**BRIEF**
Could you write out, exactly and with no pictures, every line from the one containing "The height and width of the screenshot is (764, 1000)." through the last line of the entries?

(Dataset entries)
....................
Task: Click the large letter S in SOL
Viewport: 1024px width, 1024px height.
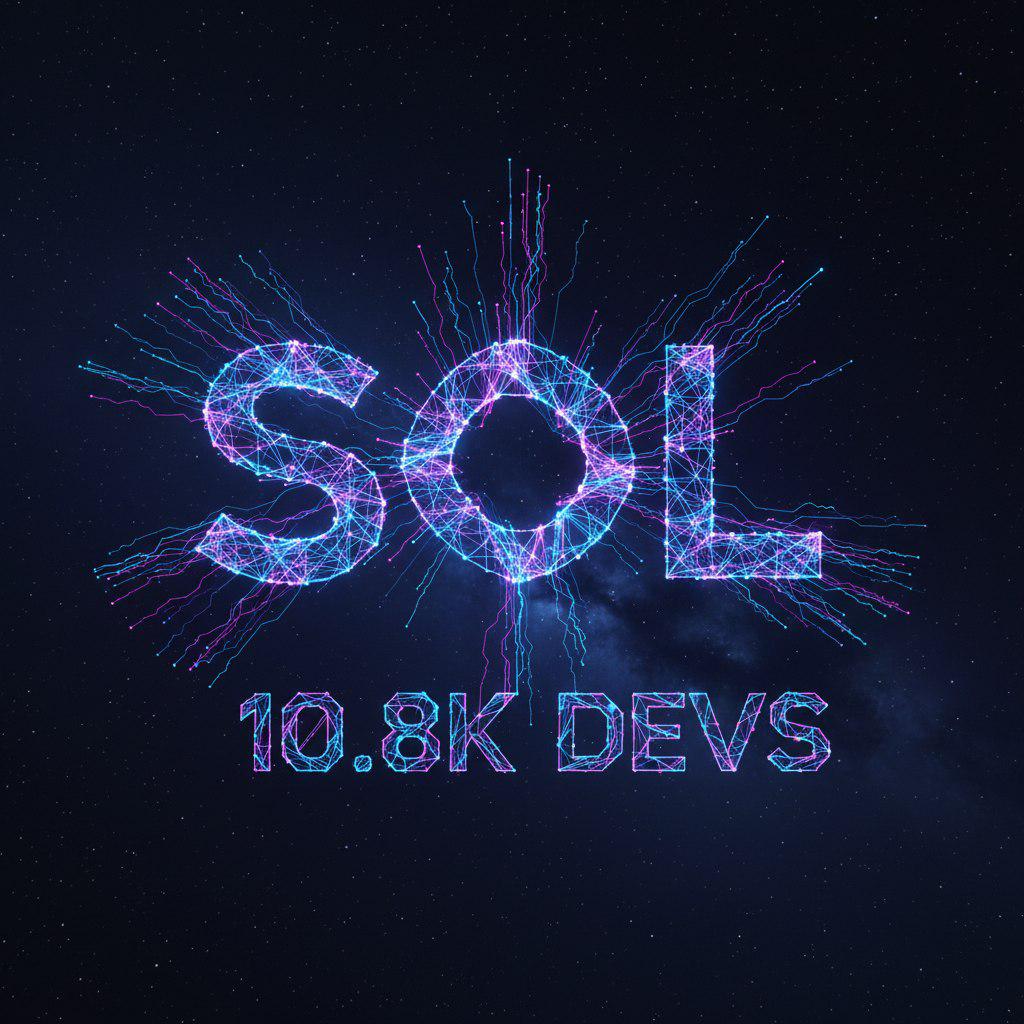Action: [290, 462]
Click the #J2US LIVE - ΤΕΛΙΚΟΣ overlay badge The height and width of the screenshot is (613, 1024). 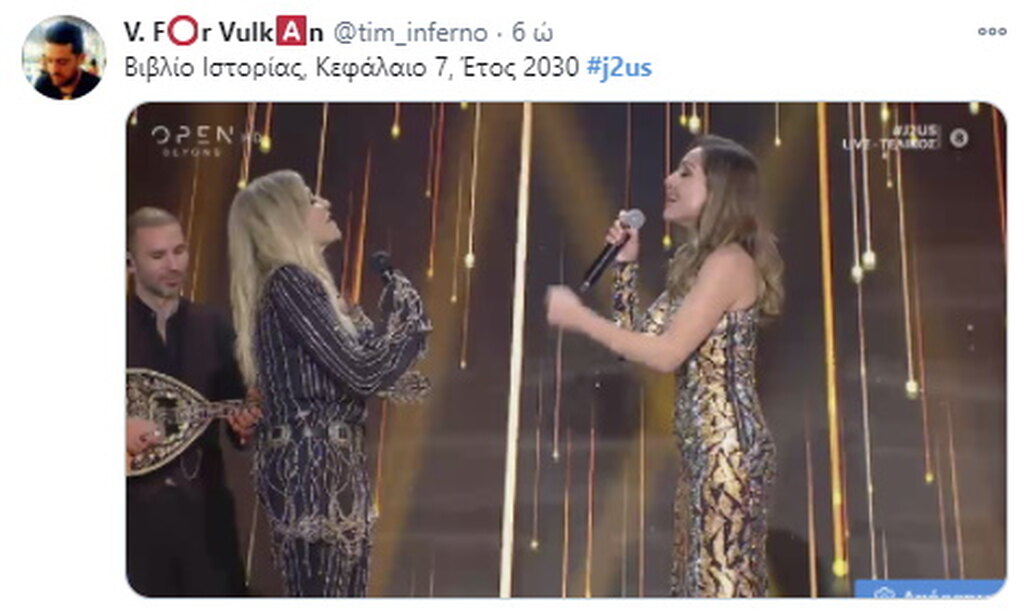click(x=891, y=138)
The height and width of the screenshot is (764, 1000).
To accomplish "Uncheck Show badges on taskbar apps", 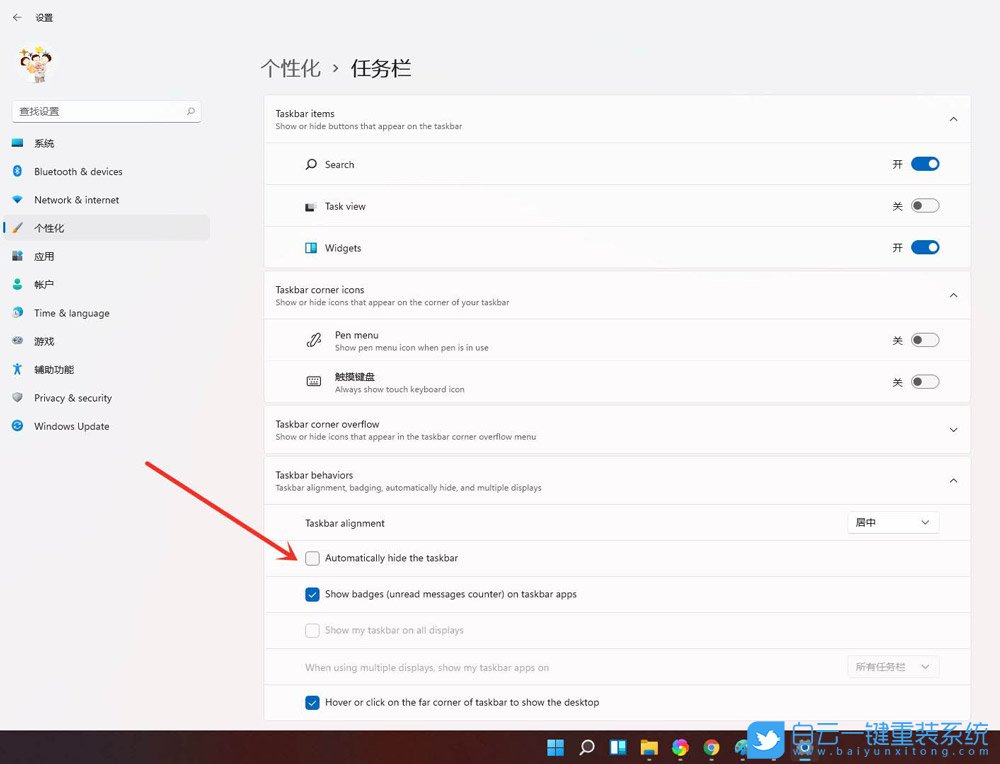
....................
**TASK RESULT**
The height and width of the screenshot is (764, 1000).
To accomplish "Uncheck Show badges on taskbar apps", 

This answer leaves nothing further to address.